▶ _SET EXERCISE 1_:
Answer these questions from the article on microservices performance, one per line:
(a) What simple way of implementing throttling does the article describe?
(b) Where are synchronous requests from external services or systems generally throttled?
(c) By what means should timeout values be determined?
▶ _SET EXERCISE 2_:
Pick up the article on microservices performance after its final sentence and keep writing in the same voice.

Microservices architecture based systems are becoming more and more popular in IT environments. Integration of different components and services/applications is an integral part of any application and systems. Almost all applications, which perform anything useful for a given business, need to be integrated with one or more applications. But this integration also presents huge challenges with respect to the performance of the overall integrated system. With microservices-based architecture, where a number of services are broken down based on the services or functionality these microservices offer, count of integration points or touch points increase by huge numbers. This, in turn, increases the performance challenges, which can impact the overall working of the system. This article discusses some of the key performance challenges which can impact the performance of microservices-based systems. It also presents some techniques and patterns, which can be used to avoid these challenges
Performance Challenges with Respect to Integrated Systems
Distributed computing has its own challenges and all of these challenges are not only well documented, but also are experienced by professionals working on distributed systems almost daily. With the number of touch points likely to be much higher than a ‘normal’ integration scenario, things can get real ugly. While connecting to other microservices (within the same bounded context or of some remote, external system), a lot of things can go wrong. Microservices being connected to may be slow or down. If our application is not designed to handle this scenario gracefully, it can have an adverse impact on the performance and stability of our application.
Mitigation of Performance Challenges
In this section, we will talk about some approaches and design decisions, which can help us achieve better performance, resilience, and overall stability w.r.t. integration challenges in a microservices-based environment.
Throttling is one technique which can be used to avoid any misbehaving or rouge application, from overloading or bringing down our application, by sending more requests than what our application can handle.
One simple way to implement throttling is by providing fixed number of connections to individual applications. Consider there are two vendors who call our microservice to deduct money from one account. If one vendor is a big application like say Amazon, then it is likely to consume our service more often than say a vendor which has a small user base. So we can provide these two vendors two separate and dedicated ‘entry point’ with dedicated throttled connection limit. This way a large number of requests coming from Amazon will not hamper requests coming from the second vendor. Moreover, we can throttle individual partners so that none can send requests at a rate faster than what we can process.
Generally, synchronous requests from external services/systems are throttled at load balancer/HTTP server or another such entry point.
If a microservices being invoked, is responding slow, this can cause our application to take a longer time to complete a request. Application threads now remain busy for a longer duration. This can have a cascading impact on our application, resulting in application/server becoming totally choked/unresponsive.
Most of the libraries/APIs/frameworks and servers provide configurable settings for specifying different kinds of timeouts. You may need to set timeouts for read requests/write requests/wait timeouts/connection pool wait for timeouts/keepalive timeouts and so on. Values of these timeouts should be determined only by proper performance testing/SLA validation etc.

▶ _SOURCE EXCERPT_:

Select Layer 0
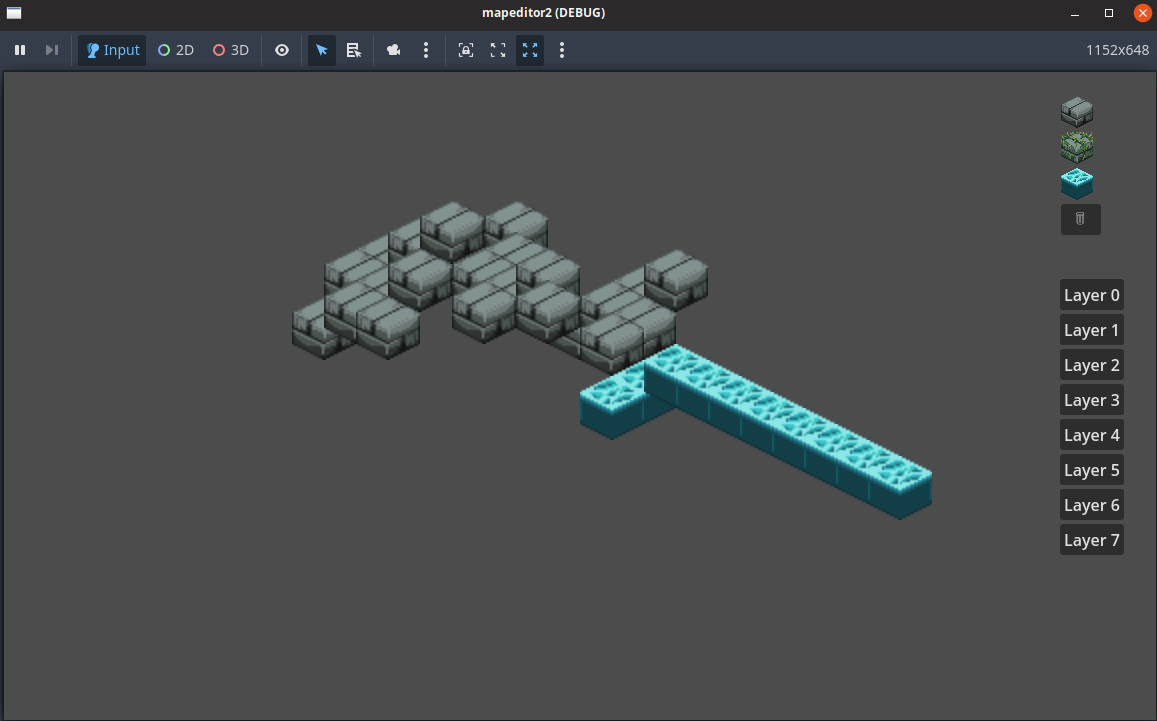This screenshot has width=1157, height=721. point(1091,295)
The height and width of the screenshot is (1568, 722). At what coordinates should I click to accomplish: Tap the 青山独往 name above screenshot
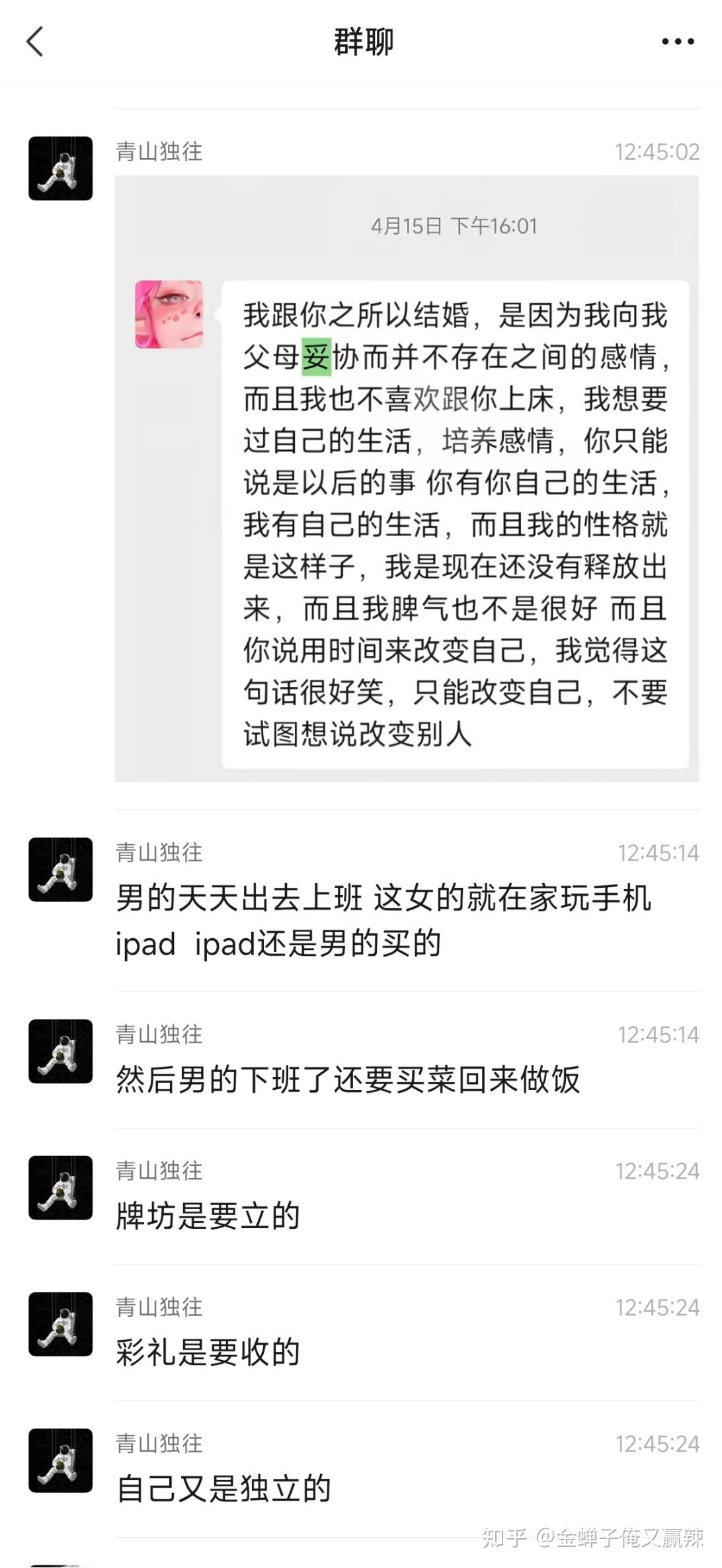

▶ _EXERCISE RESPONSE 1_:
(a) Providing a fixed number of connections to individual applications.
(b) At the load balancer/HTTP server or another such entry point.
(c) Only by proper performance testing/SLA validation.

▶ _EXERCISE RESPONSE 2_:
Dedicated Thread Pools/Bulkheads
Another important design decision is to have separate dedicated thread pools for different tasks or for connecting to different microservices. Consider a scenario where, in your application flow, you need to connect to five different microservices using REST over HTTP. You are also using a library to use the common thread pool for maintaining these connections. If for some reason, one of the five services starts misbehaving by responding slow, then all your pool members will be exhausted, while waiting for the response from this service. To minimize the impact, it is always a good practice to have dedicated pool for individual service. This can minimize the impact caused by a misbehaving service, thus allowing your application to continue with other parts of the execution path.
This pattern is commonly known as Bulkheads. The following figure depicts a sample scenario of implementing bulkhead. On the left-hand side, Microservice A, which is calling both microservice X and microservice Y, is using a single common pool to connect to these microservices. If either one of service X or service Y is misbehaving, this can impact the overall behavior of the flow as connection pool is common. If instead bulkhead is implemented, as shown in the right side of the figure, even if say microservice X is misbehaving, pool for X will be impacted. The application can continue to offer functionality which depends on microservice Y.
Circuit Breaker is a design pattern, which is used to minimize the impact of any of the downstream being not accessible or down (due to planned or unplanned outages).Circuit breakers are used to check the availability of external systems/services, and in case these are down, an application can be prevented from sending requests to these external systems. This act as a safety measure, on top of timeouts/bulkheads, where one may not want to even wait for the period specified by timeout. If a downstream system is down, it is of no use to wait for the TIMEOUT period for each request, and then getting a response of timeout exception. Instead, requests should not even try to connect to these systems, during the time, when these are down.
Circuit breakers can have built in logic to perform the necessary health check of external systems, and start forwarding the requests, once these systems are up and working fine.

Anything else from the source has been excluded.